Videogame, a evolução da arte foi escrito antes da pandemia. Agora, nesse momento marcado pelo isolamento, dados apontam (pesquisa da Nielsen Media Research) que o consumo de videogames tem aumentado vertiginosamente em vários países. É possível estabelecer uma relação entre esse período e uma possível - e gradual - ressignificação da forma como entendemos os videogames hoje? 

Tudo indica que o videogame ganhou capital simbólico com a pandemia. Os sinais dessa mudança são esparsos, mas representativos. A mesma OMS que classifica vício em videogame em 2018 como um distúrbio mental específico apoiou a iniciativa de grandes estúdios incentivando as pessoas a desfrutar jogos eletrônicos em casa, reconheceu que há nisso um comportamento positivo. Jogos como Animal crossing viraram fenômeno ao oferecer um certo senso de normalidade e convívio social (embora em ambiente virtual) colaboram para essa percepção. É curioso que os jogadores e produtores de videogame não parecem empenhado em buscar legitimidade, algo muito mais presente em outros campos artísticos. 

Mas que fique claro, essa ressignificação e amadurecimento vinham acontecendo antes, de maneira natural. É uma linguagem jovem, com meio século de idade. Tanto a sociedade em geral quanto os elos da cadeia dos jogos eletrônicos serão lapidados pelo tempo.

 

Obras que figuram um horror global - como os livros Ensaio sobre a cegueira, de Saramago, e A peste, de Camus, por exemplo - têm sido revisitadas como base de reflexão para pensarmos esse momento de pandemia. Algum game nos serve de base para pensarmos esse cenário? 

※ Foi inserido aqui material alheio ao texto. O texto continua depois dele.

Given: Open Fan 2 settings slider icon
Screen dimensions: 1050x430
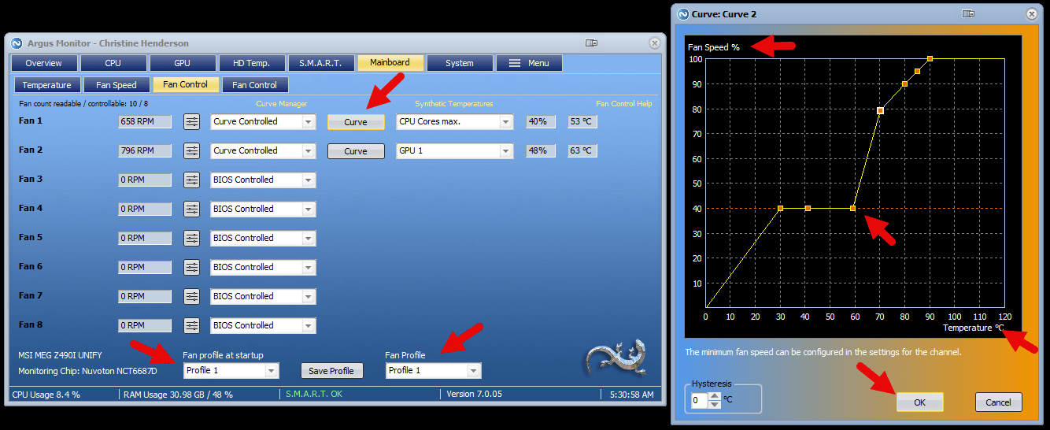Looking at the screenshot, I should coord(192,150).
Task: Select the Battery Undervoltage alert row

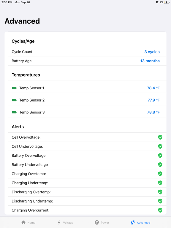Action: click(87, 164)
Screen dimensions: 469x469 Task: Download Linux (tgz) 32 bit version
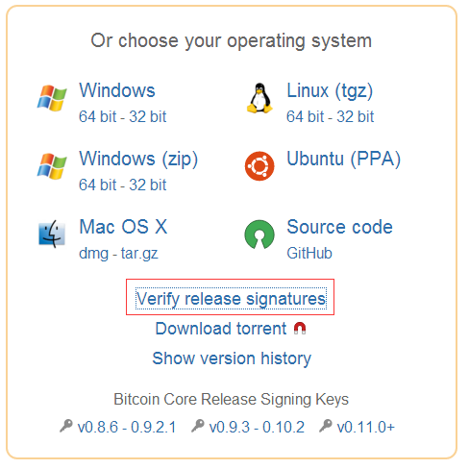coord(356,116)
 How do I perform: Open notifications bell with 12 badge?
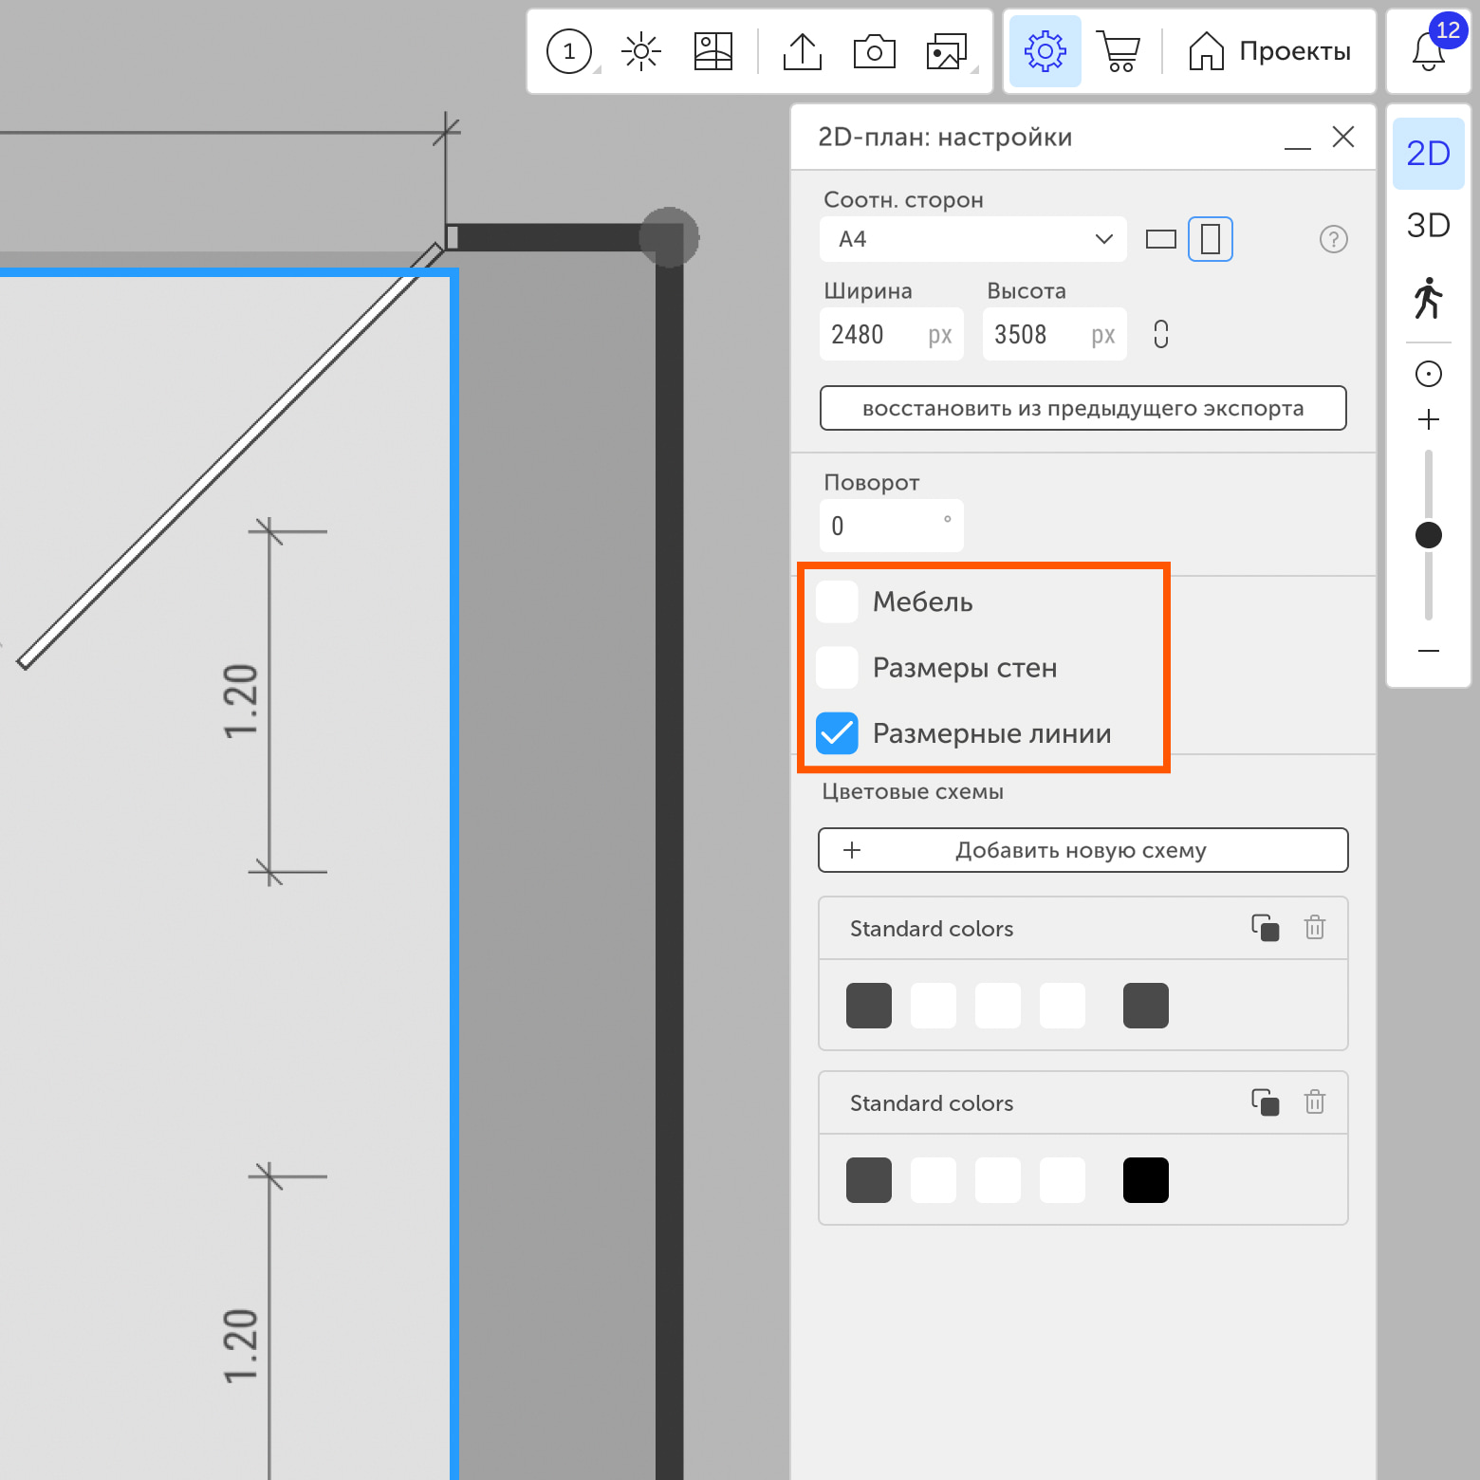point(1429,51)
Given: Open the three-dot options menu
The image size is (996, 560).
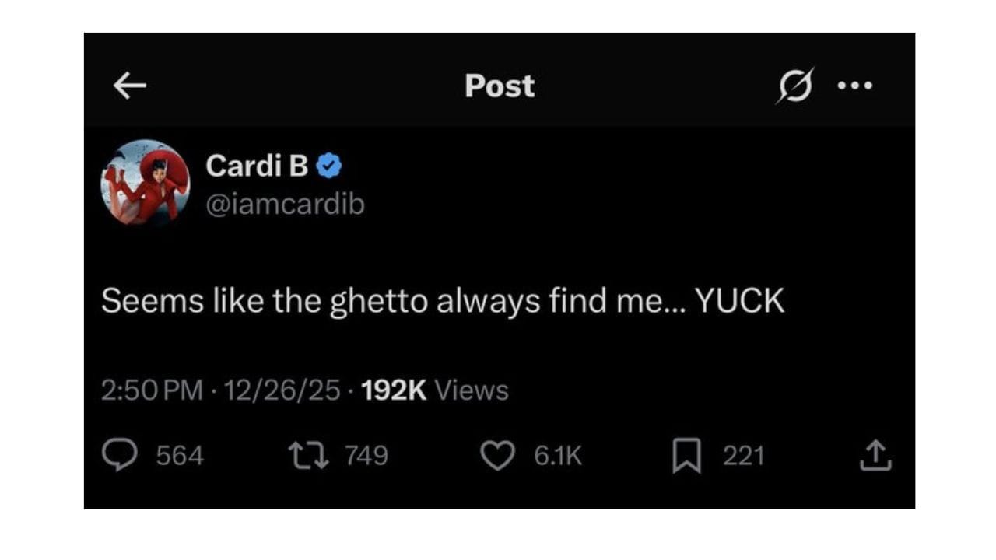Looking at the screenshot, I should (854, 86).
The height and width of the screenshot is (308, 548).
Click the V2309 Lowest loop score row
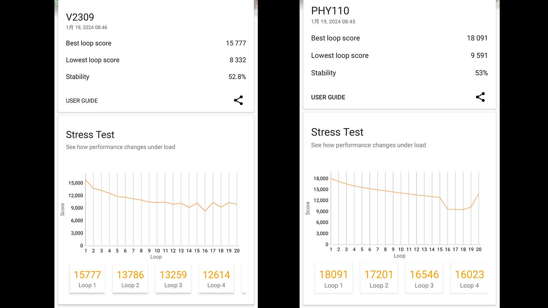[x=156, y=60]
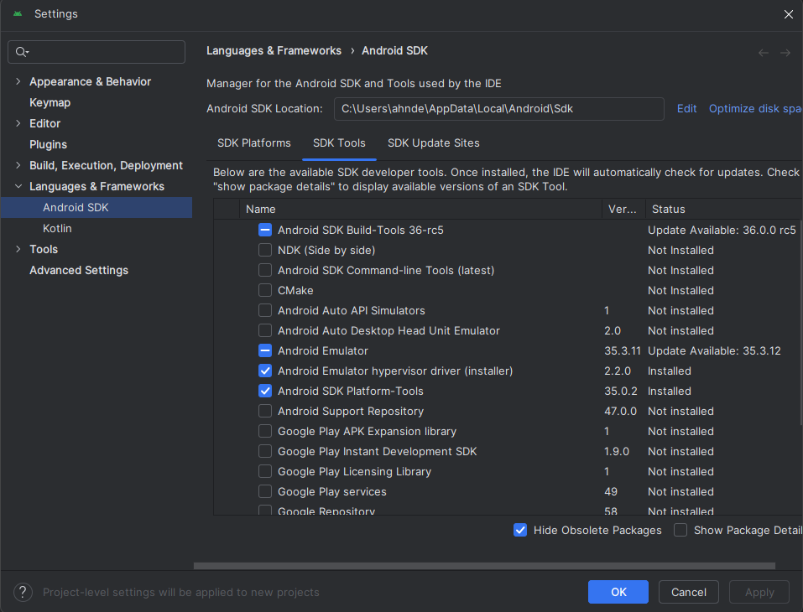Toggle Android SDK Build-Tools 36-rc5 checkbox
803x612 pixels.
click(x=265, y=230)
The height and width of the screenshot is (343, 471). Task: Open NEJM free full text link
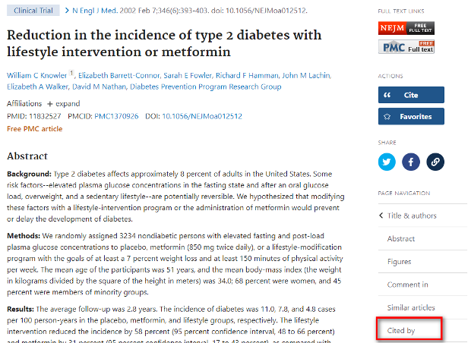(406, 28)
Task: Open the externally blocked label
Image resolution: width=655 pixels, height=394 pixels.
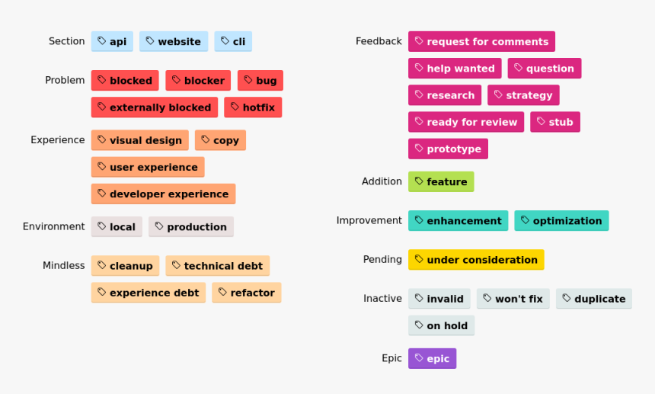Action: 155,107
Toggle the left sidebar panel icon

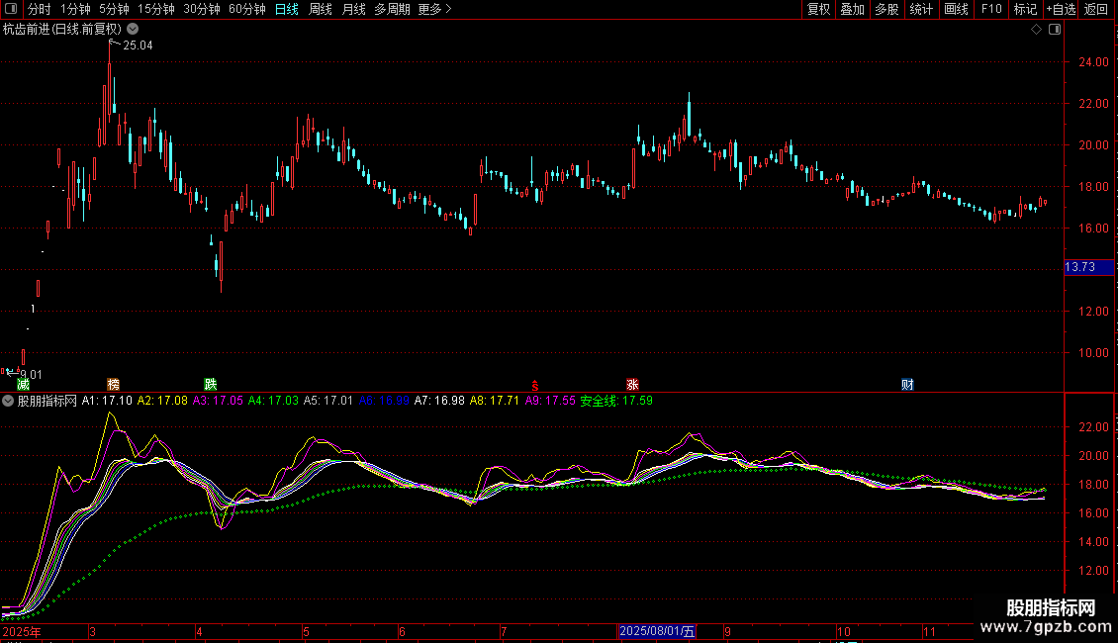pyautogui.click(x=9, y=9)
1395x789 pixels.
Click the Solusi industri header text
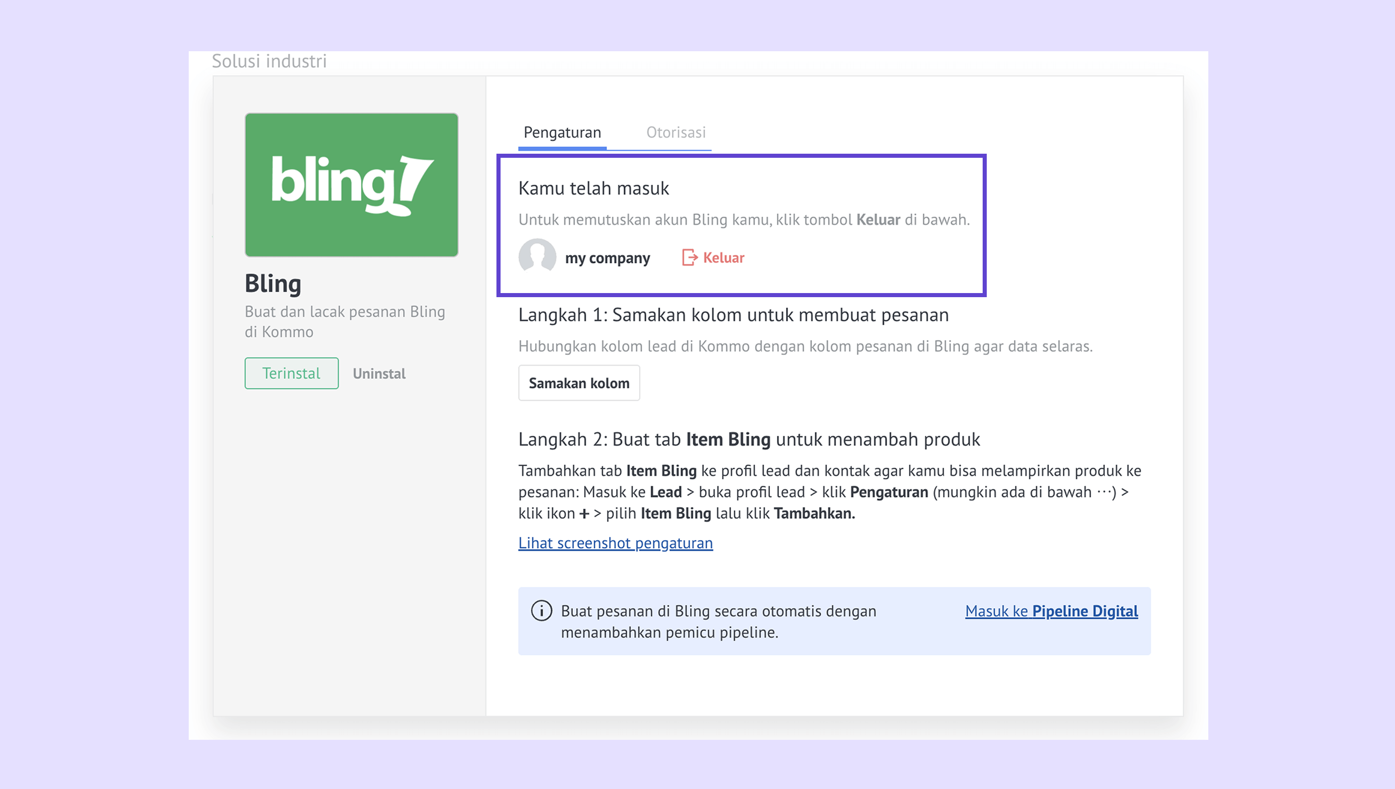[x=270, y=61]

O grande símbolo da pandemia é Animal crossing: New horizon, lançado em março deste ano pela Nintendo. Videogame está sempre olhando adiante, se opõe nesse sentido à literatura, que não vê problema em exumar obras do passado, há uma busca pela eternidade. A palavra é uma tecnologia que envelhece um dia por século.

Animal crossing é um paliativo para mito da normalidade que perdemos ao mesmo tempo que propõe uma simplificação da vida reconfortante, fala da pandemia de maneira indireta, diferente dos livros que você menciona. Ao mesmo tempo, ele trouxe consequências reais para a geopolítica global, pois foi usado por manifestantes pró-democracia de Hong Kong para espezinhar o governo chinês, o que levou o jogo a ser censurado por lá.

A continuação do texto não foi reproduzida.